El objetivo final de proteger esos derechos y de limitar el poder del Estado es proteger la libertad humana. Esa libertad permite que las instituciones de la sociedad civil – familia, escuela, iglesia y asociaciones privadas – florezcan, formando así los hábitos y virtudes que la libertad exige.
Los mismos principios que definen a América también moldean su forma de entender el mundo. La Declaración de Independencia proclamó que las trece colonias formaban una nación independiente y soberana, como cualquier otra nación. Pero América no es simplemente una nación más.
Estados Unidos es una nación fundada en principios universales. Apela a un estándar más alto y es que todos los gobiernos deriven sus justos poderes del consentimiento de los gobernados. Es un principio que obliga a todas las naciones y es justamente este principio el que hace de Estados Unidos una nación verdaderamente legítima.
La libertad no pertenece solamente a Estados Unidos. La Declaración de Independencia sostiene que todos los hombres por doquier están dotados del derecho a la libertad. Que la libertad es un rasgo permanente de la naturaleza humana es clave para entender los principios fundacionales de América.
Sin embargo, la principal responsabilidad de Estados Unidos es defender la libertad y el bienestar del pueblo americano. Para lograrlo, Estados Unidos debe aplicar los principios universales de América a los desafíos a los que esta nación se enfrenta en el mundo.

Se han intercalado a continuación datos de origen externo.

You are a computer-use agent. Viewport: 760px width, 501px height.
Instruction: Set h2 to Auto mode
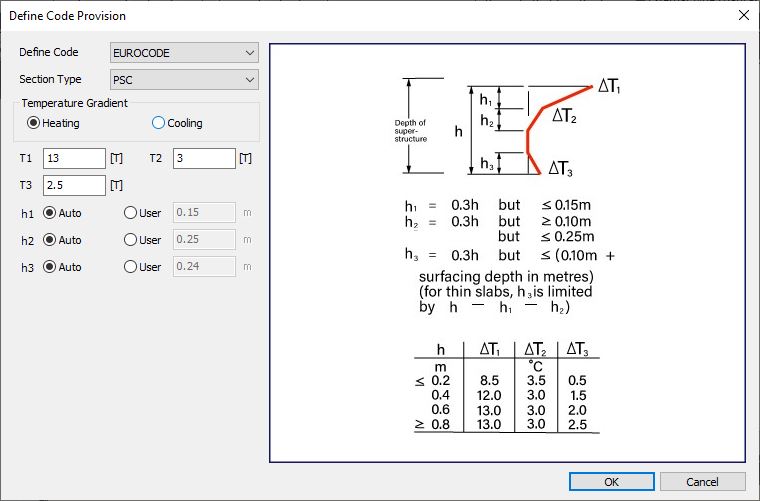(x=50, y=240)
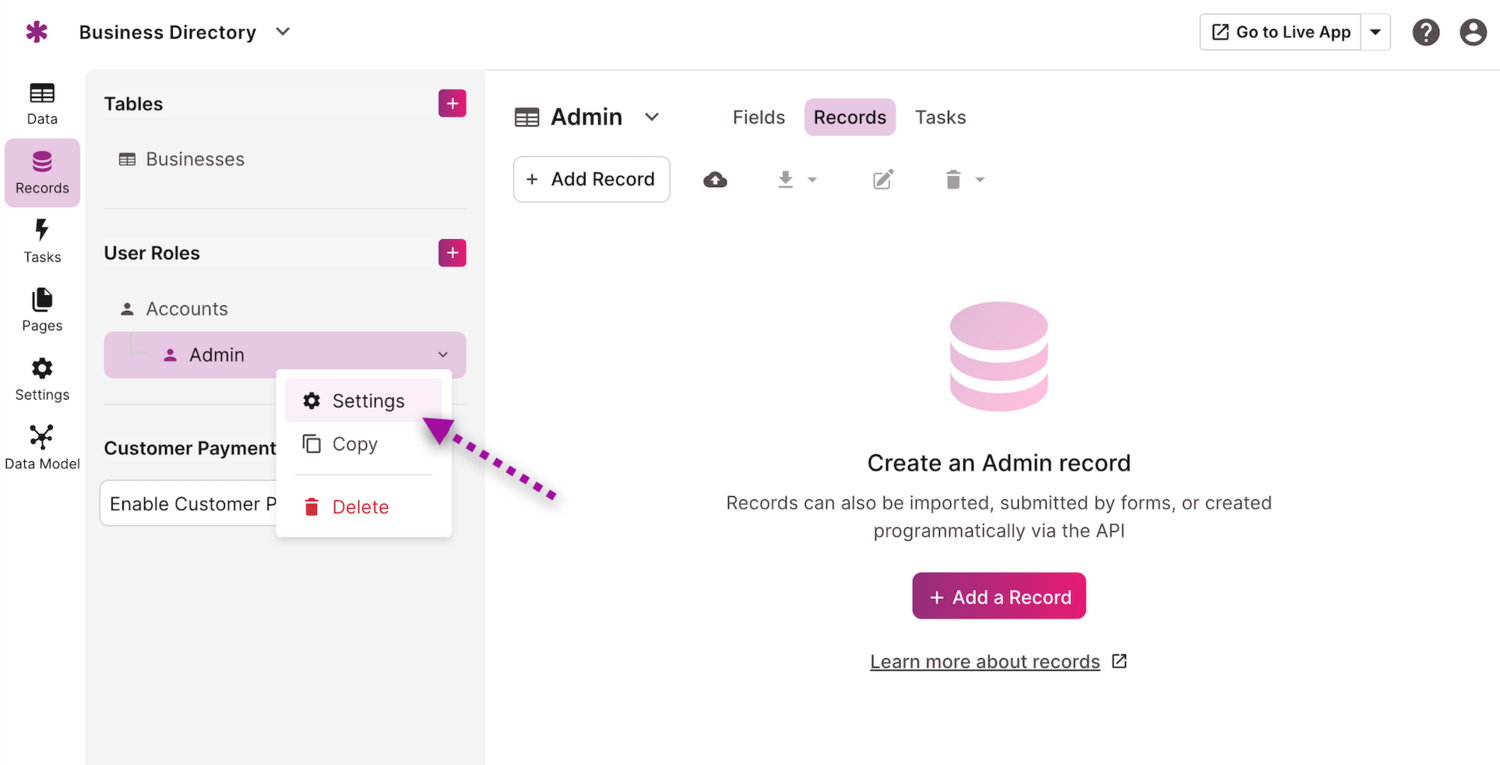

Esto no es fácil. América no siempre ha tenido éxito. Pero debido a los principios a los que está consagrado, Estados Unidos siempre se esfuerza por mantener sus más altos ideales. Más que ninguna otra nación, Estados Unidos tiene una responsabilidad especial que es defender la causa de la libertad dentro del país y en el extranjero.

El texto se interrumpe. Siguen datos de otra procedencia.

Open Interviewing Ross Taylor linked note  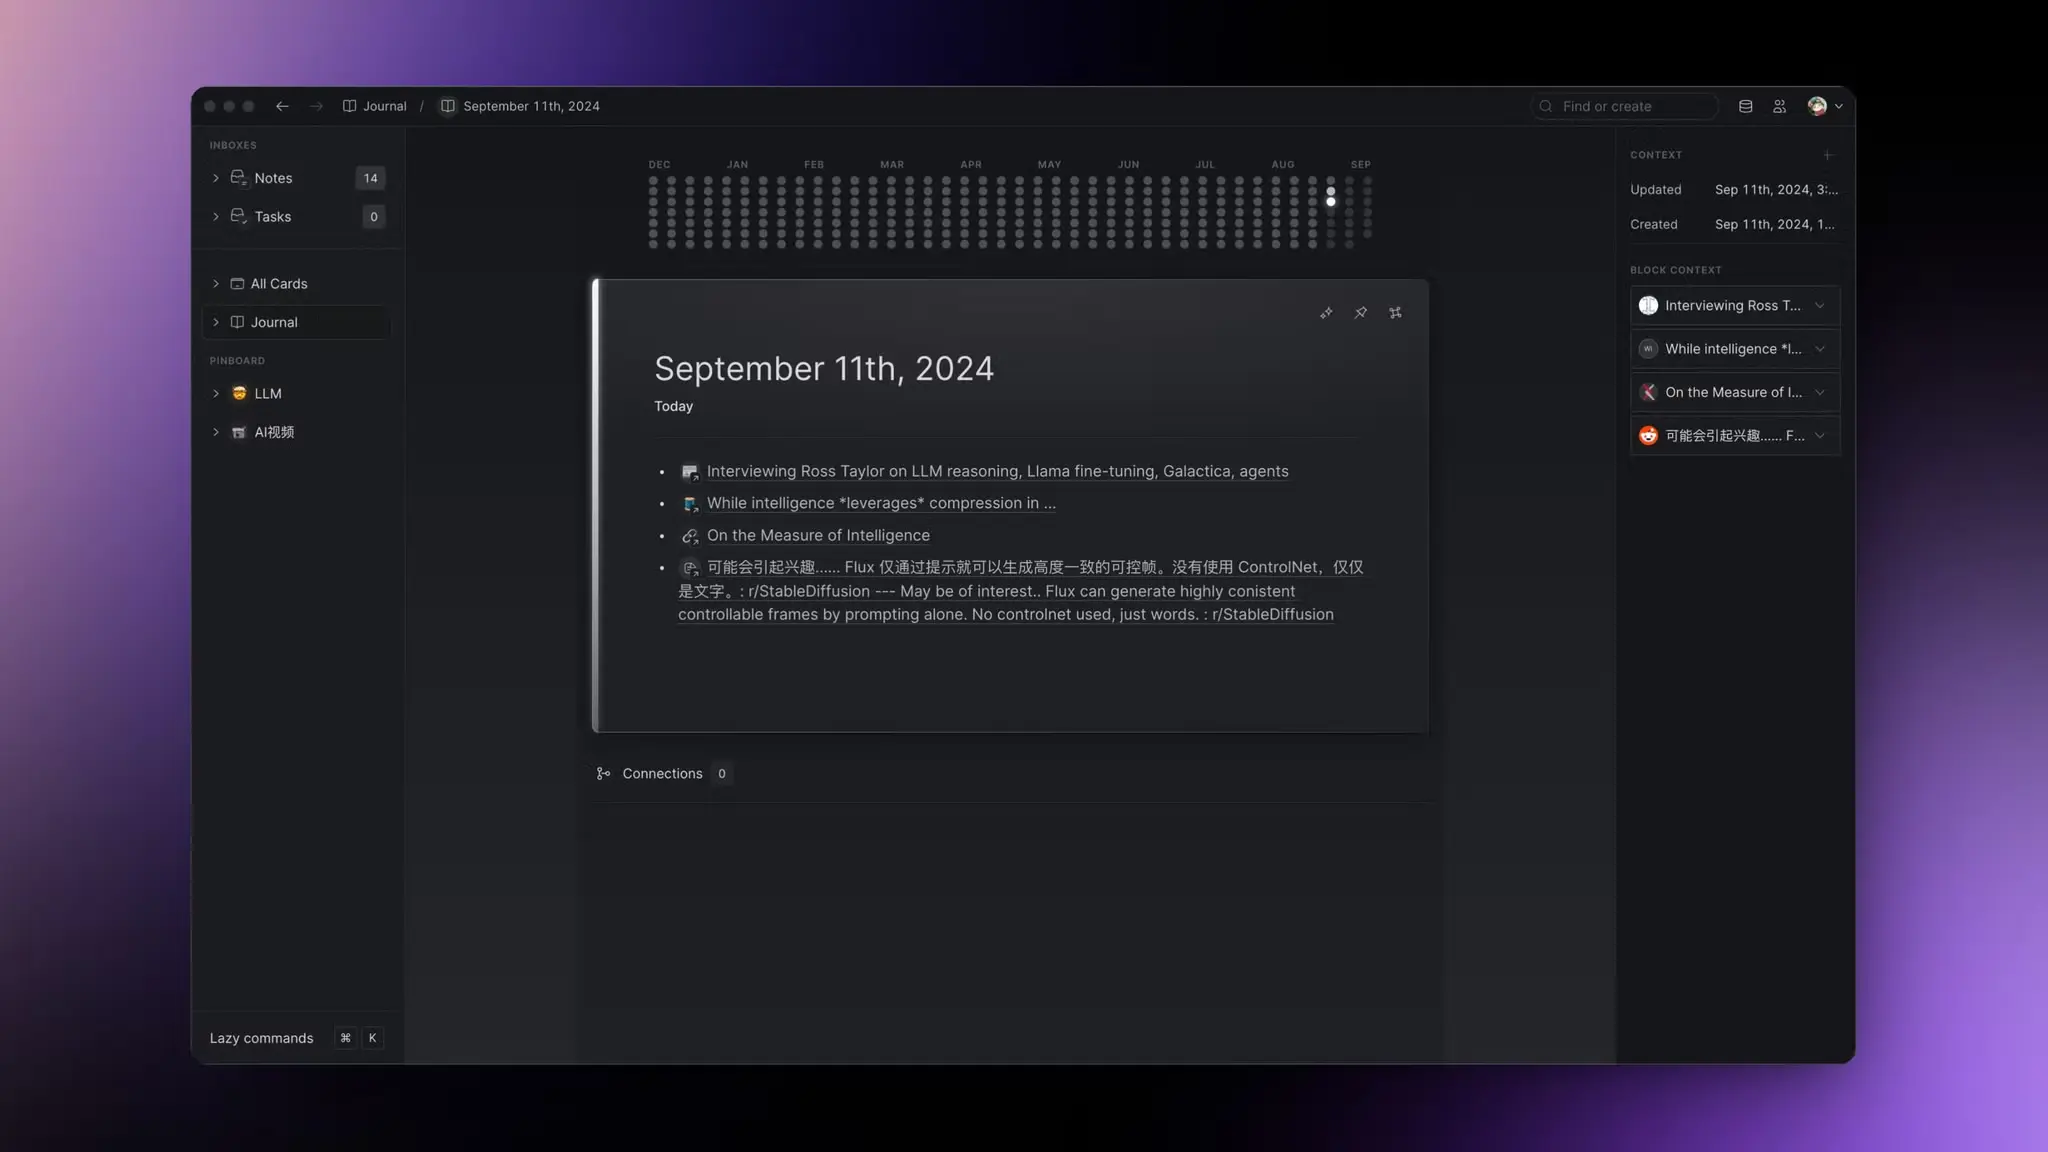[x=997, y=471]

Como George Washington dijo en su Primer Discurso Inaugural: “Mantener encendido el fuego sagrado de la libertad y velar por el destino del modelo republicano de gobierno están justamente considerados como profunda y quizá definitivamente en juego en el experimento confiado al pueblo americano”. El papel de América en el mundo es mantener y propagar, a través de su ejemplo y obra, “el sagrado fuego de la libertad”.

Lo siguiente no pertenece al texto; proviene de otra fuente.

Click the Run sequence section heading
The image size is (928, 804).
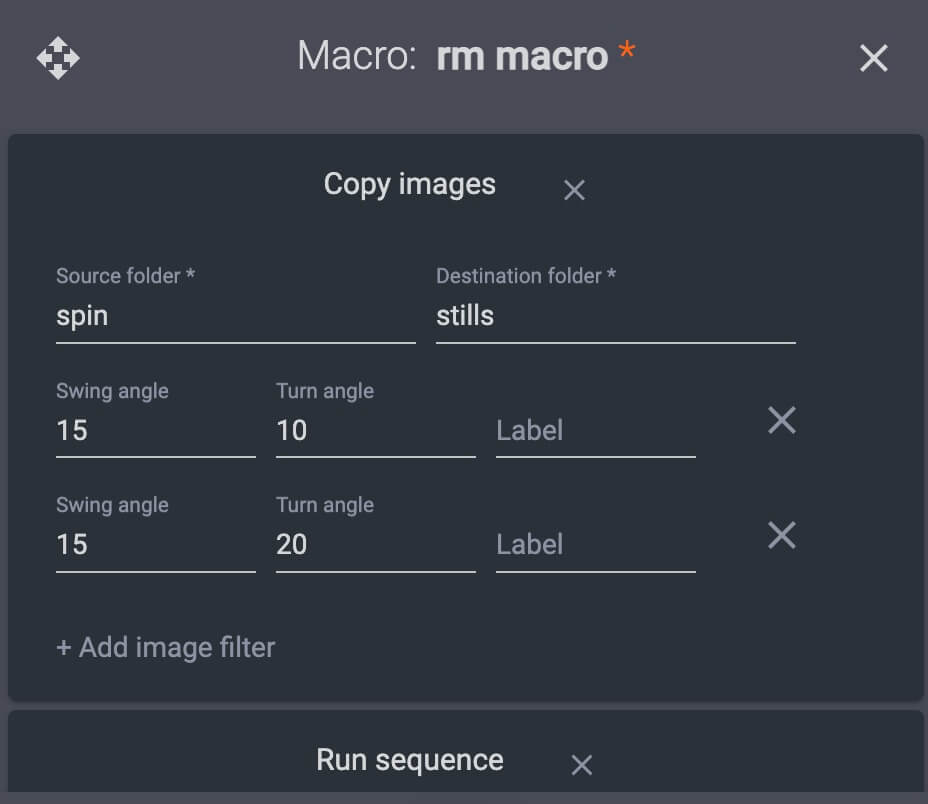point(409,760)
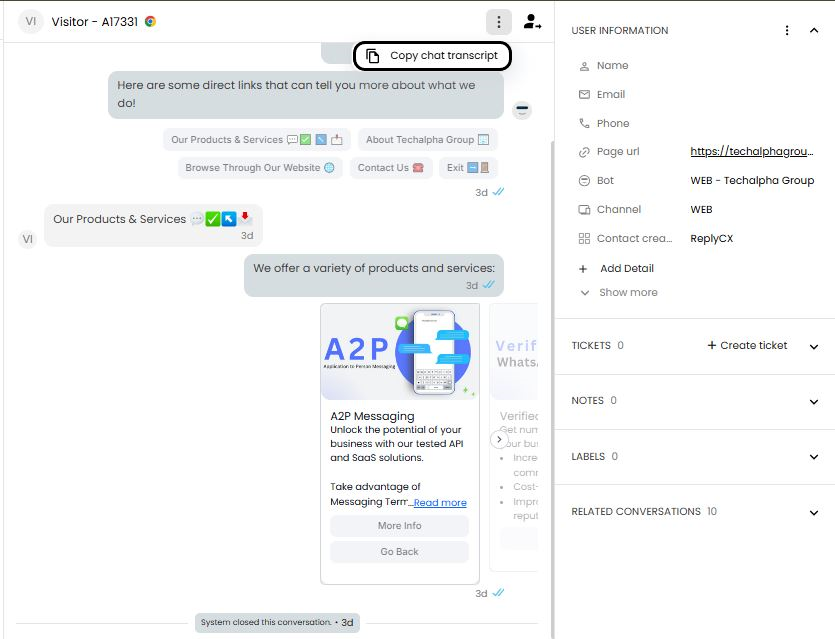
Task: Click the VI visitor avatar in header
Action: tap(31, 21)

América es una nación excepcional, pero no debido a lo que ha alcanzado o logrado. América es excepcional porque, a diferencia de cualquier otra nación, está consagrada a los principios de la libertad humana, fundamentados en las verdades de que todos los hombres son creados iguales y dotados con iguales derechos. Estas verdades imperecederas son “aplicables a todos los hombres y a todos los tiempos” como alguna vez afirmó Abraham Lincoln.
Los principios de América han creado una nación próspera y justa a diferencia de cualquier otra nación en la historia. Sus principios ilustran por qué los americanos defienden su país con vigor, contemplan con aprecio los orígenes de su nación, hacen valer celosamente sus derechos políticos, cumplen con sus responsabilidades cívicas y siguen convencidos del especial significado de su país y de su papel en el mundo. Es debido a sus principios, y no a pesar de ellos, que América ha logrado alcanzar la grandeza.
Hasta hoy, tantos años después de la Revolución Americana, estos principios – proclamados en la Declaración de Independencia y promulgados en la Constitución de Estados Unidos – siguen definiendo a América como una nación y un pueblo. Y es por lo que los amigos de la libertad en todo el mundo miran a Estados Unidos no sólo como un aliado contra tiranos y déspotas sino también como un potente faro que con su luz guía a todos los que luchan por ser libres.